TouchlineDad to three sporty kids; cricket blogger and coach; and the alpha male in our pride.

7 responses to “Using up your overs”

  1. Andy Powell says :

    How typical of Lawson to take the contrarian position. I have enjoyed his thoughtful and perceptive commentary for several years on the ABC.
    Makes you think that genuine “non batsmen” down the order should just cultivate their slogging technique…

    • chrisps says :

      Andy, good to hear from you. Lawson was excellent on radio. Is he still broadcasting in Aus?
      Unfortunately Stuart Broad had taken your advice to heart. Would like to see him graft for some runs – even in an ODI.
      Chris

  2. Seamus Hogan says :

    Please keep tweeting this post, Chris. It has been a hobby horse of mine for years. Batting teams have two scarce resources–wickets and balls. Why has it become considered a cardinal sin to not use up all 300 balls, but it is not considered poor to bat out 300 balls leaving hard-hitting batsmen in the pavilion with their pads on?

    My reading of your graph is not that there are rises and levellings, but rather that there is small-sample variation and that the true relationship is essentially a straight line. What that means is that the way for the team to maximise its probability of winning is to maximise its expected score.

    • chrisps says :

      Thanks Seamus. This World Cup so far is providing few opportunities to push a piece about the dilemma of whether to go for runs and risk being bowled out in the 1st innings.

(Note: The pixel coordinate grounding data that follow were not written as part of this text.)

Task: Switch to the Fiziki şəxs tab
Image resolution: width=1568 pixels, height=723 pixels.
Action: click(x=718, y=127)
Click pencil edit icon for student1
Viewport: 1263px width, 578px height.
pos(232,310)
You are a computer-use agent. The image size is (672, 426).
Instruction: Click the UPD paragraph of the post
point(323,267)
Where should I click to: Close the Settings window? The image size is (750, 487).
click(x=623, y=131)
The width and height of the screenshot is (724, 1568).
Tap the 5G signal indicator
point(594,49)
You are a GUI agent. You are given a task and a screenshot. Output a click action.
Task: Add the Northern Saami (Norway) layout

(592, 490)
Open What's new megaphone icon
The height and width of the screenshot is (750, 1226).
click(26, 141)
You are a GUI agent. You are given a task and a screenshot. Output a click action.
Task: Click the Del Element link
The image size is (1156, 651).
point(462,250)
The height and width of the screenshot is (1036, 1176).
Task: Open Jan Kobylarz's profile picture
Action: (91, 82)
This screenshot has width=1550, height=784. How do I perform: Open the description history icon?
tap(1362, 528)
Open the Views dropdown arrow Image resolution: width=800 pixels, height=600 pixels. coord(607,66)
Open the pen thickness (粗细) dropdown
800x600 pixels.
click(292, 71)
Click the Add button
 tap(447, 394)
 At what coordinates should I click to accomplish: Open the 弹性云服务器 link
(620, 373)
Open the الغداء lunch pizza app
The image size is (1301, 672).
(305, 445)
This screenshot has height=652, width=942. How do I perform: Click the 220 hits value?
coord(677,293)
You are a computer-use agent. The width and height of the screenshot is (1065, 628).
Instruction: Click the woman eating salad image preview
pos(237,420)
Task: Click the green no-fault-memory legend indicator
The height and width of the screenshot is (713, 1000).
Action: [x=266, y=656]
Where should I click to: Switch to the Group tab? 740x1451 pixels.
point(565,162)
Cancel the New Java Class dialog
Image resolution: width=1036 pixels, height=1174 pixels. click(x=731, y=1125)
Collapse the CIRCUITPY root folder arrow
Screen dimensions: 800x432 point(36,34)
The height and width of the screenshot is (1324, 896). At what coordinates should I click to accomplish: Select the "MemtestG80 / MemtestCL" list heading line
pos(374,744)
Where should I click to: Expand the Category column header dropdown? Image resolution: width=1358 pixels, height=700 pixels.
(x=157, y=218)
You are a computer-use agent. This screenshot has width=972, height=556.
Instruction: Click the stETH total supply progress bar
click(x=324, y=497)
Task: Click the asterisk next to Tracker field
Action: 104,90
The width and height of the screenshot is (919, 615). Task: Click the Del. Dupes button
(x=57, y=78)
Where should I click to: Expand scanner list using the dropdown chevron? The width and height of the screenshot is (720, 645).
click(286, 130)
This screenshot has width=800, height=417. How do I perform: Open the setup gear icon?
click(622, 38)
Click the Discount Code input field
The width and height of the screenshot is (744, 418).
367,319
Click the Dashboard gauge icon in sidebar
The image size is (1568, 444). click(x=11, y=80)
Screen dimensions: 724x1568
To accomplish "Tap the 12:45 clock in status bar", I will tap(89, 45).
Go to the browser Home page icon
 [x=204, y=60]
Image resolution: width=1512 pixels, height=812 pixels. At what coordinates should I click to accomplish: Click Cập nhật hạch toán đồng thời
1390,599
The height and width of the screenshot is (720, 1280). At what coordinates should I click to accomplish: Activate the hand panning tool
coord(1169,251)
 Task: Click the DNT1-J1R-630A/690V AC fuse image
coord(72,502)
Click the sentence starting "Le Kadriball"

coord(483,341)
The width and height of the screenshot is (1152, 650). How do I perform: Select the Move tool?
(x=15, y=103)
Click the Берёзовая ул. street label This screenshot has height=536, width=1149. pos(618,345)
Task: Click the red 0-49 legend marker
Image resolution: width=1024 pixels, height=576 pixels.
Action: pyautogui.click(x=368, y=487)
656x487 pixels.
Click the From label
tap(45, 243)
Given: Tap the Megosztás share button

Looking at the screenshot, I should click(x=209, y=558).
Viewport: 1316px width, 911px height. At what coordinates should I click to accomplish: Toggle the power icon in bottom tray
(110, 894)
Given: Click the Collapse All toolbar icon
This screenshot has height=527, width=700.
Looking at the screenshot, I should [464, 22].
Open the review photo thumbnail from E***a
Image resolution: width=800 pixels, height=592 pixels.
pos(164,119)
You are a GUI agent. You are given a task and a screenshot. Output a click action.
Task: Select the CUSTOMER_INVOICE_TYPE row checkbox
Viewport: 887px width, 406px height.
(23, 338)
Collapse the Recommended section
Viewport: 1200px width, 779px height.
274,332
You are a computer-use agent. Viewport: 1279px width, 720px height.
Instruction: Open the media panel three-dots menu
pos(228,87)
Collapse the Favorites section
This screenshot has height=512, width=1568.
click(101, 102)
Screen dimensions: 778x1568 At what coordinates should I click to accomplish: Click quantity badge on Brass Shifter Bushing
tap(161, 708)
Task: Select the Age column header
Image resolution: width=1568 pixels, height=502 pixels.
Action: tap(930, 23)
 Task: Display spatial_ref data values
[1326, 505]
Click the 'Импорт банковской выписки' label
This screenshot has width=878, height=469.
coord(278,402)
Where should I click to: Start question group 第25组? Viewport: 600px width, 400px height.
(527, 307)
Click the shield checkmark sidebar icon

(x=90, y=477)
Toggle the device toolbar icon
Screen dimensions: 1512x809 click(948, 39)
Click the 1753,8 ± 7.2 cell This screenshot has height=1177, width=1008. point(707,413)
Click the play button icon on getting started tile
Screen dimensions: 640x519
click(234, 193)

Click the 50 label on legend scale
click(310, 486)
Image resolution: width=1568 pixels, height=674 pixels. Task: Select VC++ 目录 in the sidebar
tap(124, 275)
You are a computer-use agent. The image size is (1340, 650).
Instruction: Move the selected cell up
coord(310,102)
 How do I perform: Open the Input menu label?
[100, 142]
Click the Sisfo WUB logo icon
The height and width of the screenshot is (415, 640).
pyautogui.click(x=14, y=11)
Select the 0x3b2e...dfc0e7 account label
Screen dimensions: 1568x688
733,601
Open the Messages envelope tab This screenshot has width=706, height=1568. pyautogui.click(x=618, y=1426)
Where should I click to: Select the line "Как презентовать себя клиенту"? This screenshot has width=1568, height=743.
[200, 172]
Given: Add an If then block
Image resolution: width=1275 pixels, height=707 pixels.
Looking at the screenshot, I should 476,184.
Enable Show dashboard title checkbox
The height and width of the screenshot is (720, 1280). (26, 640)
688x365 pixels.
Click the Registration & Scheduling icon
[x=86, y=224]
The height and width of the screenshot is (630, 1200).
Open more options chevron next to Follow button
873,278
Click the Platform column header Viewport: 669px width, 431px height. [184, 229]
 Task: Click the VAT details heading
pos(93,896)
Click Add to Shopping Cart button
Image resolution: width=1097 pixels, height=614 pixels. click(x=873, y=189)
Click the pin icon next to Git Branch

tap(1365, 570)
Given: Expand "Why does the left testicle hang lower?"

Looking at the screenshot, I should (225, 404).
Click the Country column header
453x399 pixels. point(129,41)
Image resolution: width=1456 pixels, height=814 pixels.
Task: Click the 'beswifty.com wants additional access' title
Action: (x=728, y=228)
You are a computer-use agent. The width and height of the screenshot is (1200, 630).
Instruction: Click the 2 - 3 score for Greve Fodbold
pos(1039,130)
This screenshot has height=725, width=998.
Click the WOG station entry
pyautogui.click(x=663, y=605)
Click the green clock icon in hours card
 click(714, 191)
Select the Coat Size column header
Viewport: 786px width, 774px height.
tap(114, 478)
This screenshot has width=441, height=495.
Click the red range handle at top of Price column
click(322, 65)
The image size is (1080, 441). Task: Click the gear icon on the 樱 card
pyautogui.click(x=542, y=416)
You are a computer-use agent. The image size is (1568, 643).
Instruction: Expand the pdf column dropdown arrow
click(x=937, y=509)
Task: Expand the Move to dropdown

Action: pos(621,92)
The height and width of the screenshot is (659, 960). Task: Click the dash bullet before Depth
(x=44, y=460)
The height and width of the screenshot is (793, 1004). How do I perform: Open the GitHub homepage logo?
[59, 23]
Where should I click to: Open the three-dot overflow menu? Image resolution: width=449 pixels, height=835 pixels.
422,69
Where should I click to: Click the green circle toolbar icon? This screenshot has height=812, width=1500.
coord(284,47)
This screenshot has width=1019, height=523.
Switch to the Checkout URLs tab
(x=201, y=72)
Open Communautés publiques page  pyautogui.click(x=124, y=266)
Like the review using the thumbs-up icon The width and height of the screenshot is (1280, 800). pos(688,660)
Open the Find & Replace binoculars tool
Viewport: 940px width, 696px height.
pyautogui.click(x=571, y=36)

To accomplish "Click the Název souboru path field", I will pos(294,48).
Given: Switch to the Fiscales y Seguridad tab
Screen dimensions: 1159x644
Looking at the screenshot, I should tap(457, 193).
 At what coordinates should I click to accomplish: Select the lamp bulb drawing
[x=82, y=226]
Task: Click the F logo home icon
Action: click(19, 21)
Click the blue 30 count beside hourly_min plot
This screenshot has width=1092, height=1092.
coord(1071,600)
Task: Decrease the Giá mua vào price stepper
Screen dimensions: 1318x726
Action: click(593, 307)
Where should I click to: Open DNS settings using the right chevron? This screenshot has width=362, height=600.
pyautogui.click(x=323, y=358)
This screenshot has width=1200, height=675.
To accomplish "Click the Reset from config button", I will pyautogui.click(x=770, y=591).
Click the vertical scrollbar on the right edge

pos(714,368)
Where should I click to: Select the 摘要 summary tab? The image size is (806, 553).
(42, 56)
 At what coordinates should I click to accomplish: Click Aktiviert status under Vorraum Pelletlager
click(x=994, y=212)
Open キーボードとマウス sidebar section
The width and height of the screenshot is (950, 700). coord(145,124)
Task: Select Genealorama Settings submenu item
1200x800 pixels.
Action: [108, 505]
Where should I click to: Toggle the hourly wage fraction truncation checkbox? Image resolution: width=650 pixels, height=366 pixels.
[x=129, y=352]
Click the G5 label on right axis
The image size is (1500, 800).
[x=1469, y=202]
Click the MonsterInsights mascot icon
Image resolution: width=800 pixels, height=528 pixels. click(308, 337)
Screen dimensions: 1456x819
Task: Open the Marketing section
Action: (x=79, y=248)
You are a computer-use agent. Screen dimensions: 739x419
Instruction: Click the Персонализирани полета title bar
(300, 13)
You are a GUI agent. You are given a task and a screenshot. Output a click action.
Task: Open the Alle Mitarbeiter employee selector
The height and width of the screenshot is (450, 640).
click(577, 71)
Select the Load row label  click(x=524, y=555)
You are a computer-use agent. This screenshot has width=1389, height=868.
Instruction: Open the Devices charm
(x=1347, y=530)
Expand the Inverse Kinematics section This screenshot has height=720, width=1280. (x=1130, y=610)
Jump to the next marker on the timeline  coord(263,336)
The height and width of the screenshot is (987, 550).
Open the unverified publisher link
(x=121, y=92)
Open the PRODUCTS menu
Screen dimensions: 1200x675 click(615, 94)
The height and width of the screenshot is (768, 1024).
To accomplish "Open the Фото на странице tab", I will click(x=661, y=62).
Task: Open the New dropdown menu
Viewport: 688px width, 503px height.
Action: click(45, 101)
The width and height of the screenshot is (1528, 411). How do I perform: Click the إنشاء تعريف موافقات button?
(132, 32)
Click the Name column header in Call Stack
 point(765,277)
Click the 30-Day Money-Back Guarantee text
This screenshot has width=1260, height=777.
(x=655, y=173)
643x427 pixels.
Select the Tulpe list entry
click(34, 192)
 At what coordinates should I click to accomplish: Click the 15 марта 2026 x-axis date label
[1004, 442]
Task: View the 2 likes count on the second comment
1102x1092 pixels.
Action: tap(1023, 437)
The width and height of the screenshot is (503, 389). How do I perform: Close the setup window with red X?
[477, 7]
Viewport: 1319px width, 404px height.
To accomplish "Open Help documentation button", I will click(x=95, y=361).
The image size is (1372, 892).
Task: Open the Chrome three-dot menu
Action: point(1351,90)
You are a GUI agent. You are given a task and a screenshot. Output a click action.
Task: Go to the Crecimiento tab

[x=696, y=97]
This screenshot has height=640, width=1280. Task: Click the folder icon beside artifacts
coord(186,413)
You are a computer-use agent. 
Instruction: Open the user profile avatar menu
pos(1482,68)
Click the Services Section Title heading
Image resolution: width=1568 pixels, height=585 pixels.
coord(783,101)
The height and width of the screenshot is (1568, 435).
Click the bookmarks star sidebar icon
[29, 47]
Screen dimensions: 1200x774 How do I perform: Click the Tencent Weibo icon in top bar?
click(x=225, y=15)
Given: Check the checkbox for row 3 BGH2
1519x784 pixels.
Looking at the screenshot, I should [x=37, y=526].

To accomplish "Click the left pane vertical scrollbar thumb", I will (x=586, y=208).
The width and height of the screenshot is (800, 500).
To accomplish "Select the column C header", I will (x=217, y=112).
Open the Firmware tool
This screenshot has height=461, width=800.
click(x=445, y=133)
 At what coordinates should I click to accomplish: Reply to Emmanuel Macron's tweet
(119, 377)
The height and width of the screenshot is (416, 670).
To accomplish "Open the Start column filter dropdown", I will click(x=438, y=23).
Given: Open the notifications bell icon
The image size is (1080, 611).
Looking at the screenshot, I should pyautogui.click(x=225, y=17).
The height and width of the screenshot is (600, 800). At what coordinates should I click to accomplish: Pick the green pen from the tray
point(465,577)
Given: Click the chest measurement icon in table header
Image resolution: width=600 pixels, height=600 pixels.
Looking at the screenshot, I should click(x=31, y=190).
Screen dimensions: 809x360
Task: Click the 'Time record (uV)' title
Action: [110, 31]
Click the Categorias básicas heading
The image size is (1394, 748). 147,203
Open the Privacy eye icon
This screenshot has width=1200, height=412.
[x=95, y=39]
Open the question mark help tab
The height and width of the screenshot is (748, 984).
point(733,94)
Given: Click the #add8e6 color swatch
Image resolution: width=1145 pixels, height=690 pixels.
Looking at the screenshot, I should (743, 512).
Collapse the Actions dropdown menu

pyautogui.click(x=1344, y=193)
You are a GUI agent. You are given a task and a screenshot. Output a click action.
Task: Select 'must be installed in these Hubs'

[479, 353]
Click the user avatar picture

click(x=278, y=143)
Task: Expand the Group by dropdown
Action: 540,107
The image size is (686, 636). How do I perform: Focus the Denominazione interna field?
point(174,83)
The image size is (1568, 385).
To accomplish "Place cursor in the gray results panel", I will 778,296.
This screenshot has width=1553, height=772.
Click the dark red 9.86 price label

      I am sure you are right about the straight line relationship of runs scored and match outcome for 95% of scores. I wonder, though, whether very low and very high scores would show a slightly different relationship e.g. At the low end, prospects of victory are very low and unchanging until, say, 150 is reached.

  3. Seamus Hogan says :

    Chris. There is definitely a flattening of the relationship between first-innings score and probability of winning at low and high scores (as there must be, given that probabilities must be between 0 and 1), but surprisingly, it doesn’t change the conclusion that score-to-date should have no impact on whether a team should bat aggressively or not. I hope to do a post on this soon.

  4. chrisps says :

    Look forward to reading that.

  5. Dave says :

    Hi Chris,
    I covet memories of watching the televised JPL games (often Gloucestershire) in the 70s, and how it appeared that the team batting first often took the nudge and nurdle approach, seeking to achieve a “competitive” score.
    Jim Laker, if he was on commentary first, might describe Jim Foat’s innings of 18 as “useful runs in the middle order” concealing the reality that everyone had turned on to watch Zaheer and Proctor. If John Arlott was on commentary first there were often periods of lengthy silence as the leg byes accumulated possibly denoting that he was either asleep or had gone to find another bottle of Macon Villages.
    Lovely to see that, in these days of playing the percentages, sometimes attack is worth a punt. Viv Richards and Michael Holding at Old Trafford in May 1984 ?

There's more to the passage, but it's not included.